がーちゃんたちにはお世話になっております!

 なるほど、と僕は思った。

 多くに何も「求められていない」のは僕の弱さだが、多くに何も「求めていない」のは僕の強さであり、その均衡した強弱の秤の、強を担保する側に、妻が、ただ一人、ちょこんと腰掛けているのだな。

 でもって、と僕は思う。

「妻を含めて他者に、何かを期待するようなことはするまい。

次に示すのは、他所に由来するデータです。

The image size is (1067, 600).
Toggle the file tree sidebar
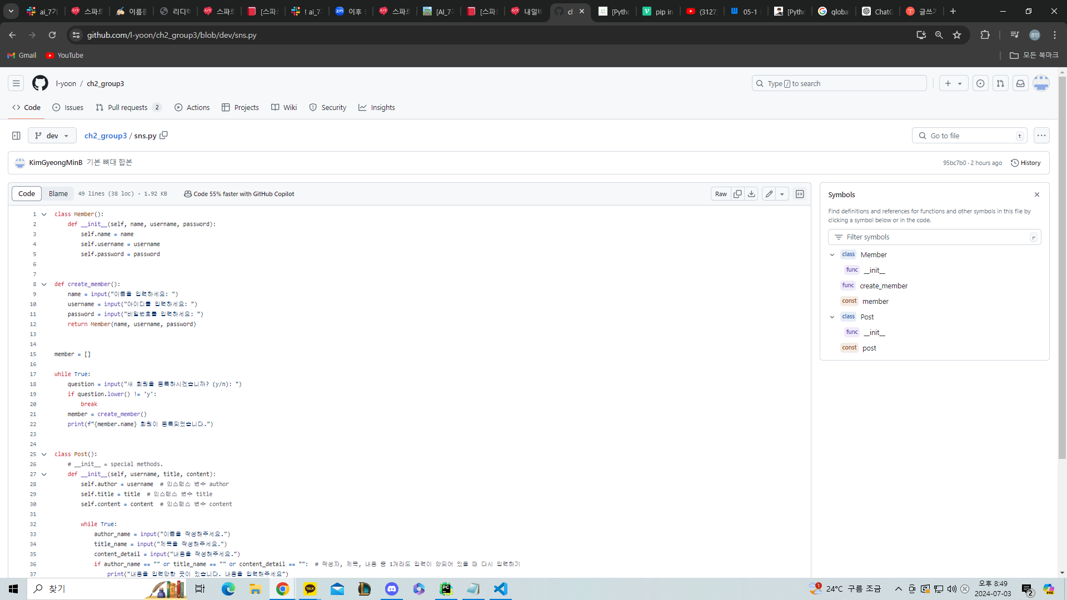click(x=16, y=136)
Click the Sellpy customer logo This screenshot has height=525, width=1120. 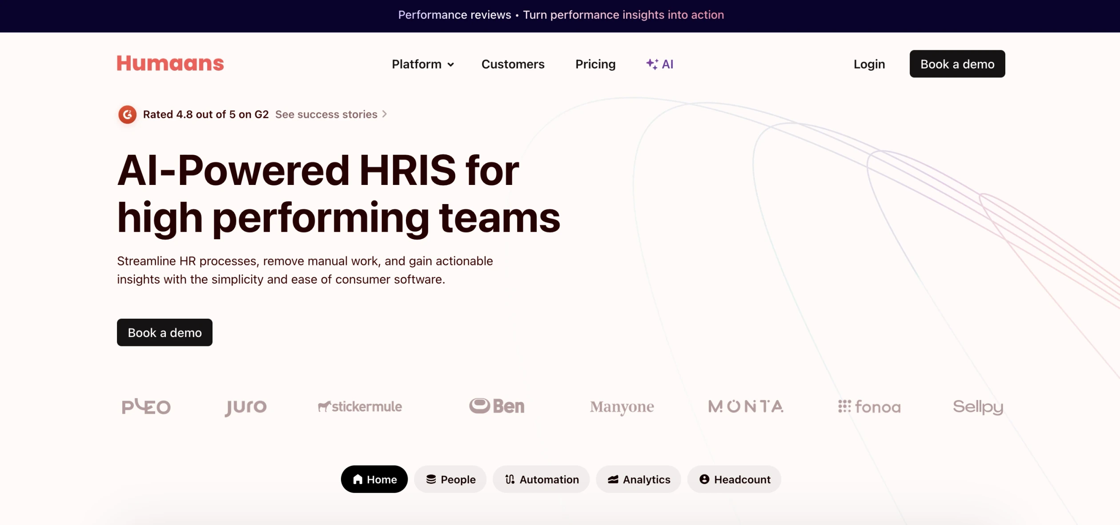978,407
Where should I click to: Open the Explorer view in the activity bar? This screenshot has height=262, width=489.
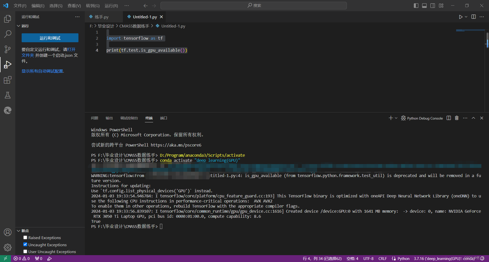pyautogui.click(x=7, y=19)
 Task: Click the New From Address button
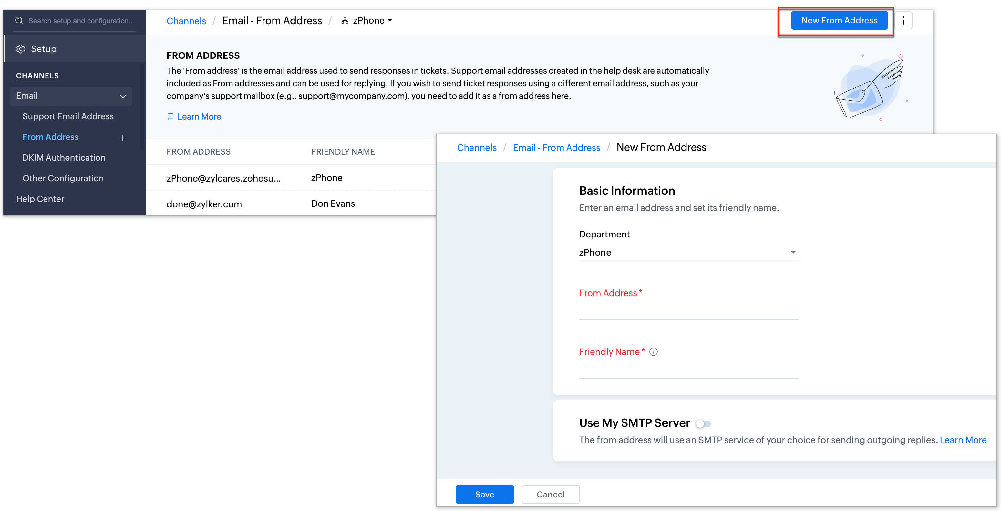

何もしてもらえないのが0地点であり、何かしてもらえたら『ありがとう』だ」、と考えてきたのだが、どうなんだろう、人間は、誰かに「求められる」ことにより、いくらかの責任を背負いつつも、自分の価値を得ているのかもしれない。

 ならば、妻を「求めて」差し上げることが、妻の価値を担保し、妻の立場を強めてやることにもなるのかもしれないな。

 人は、人に「求められて」こその人なのかもしれない。

 誰にもなんにも求められず、この上なく純然たる「個」であり続けている昨今の僕だが、唯一僕を「求めて」くれている妻に報いるためにも、妻を「求める」べきなのかもしれない。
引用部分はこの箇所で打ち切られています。